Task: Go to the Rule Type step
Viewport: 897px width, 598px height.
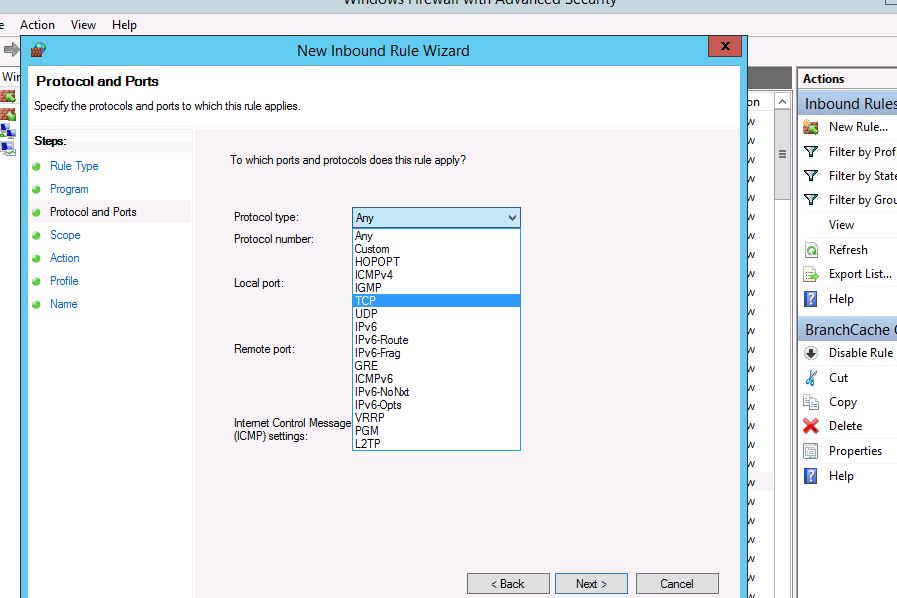Action: coord(74,166)
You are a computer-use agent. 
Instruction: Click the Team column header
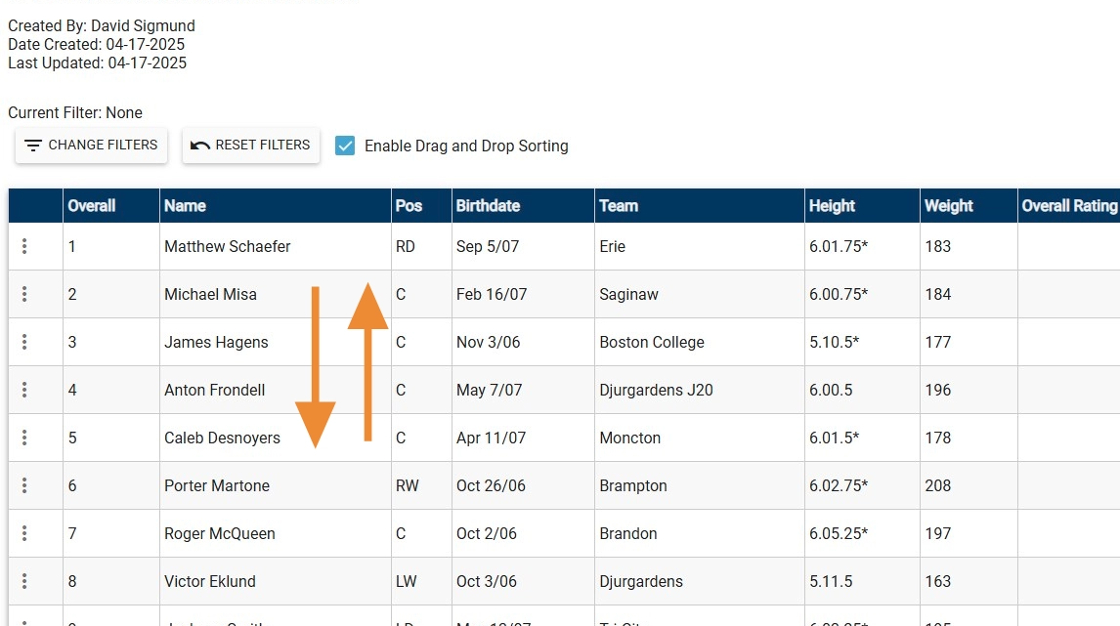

◇ ◇ ◇ ◇ ◇ ◇ ◇

TRY IT> The answer should be an exact copy of the material, with its pictures removed.

EXERCISE OUTPUT>
Task: Go to the Rule Type step
Viewport: 897px width, 598px height.
Action: coord(74,166)
You are a computer-use agent. 
Instruction: Click the Team column header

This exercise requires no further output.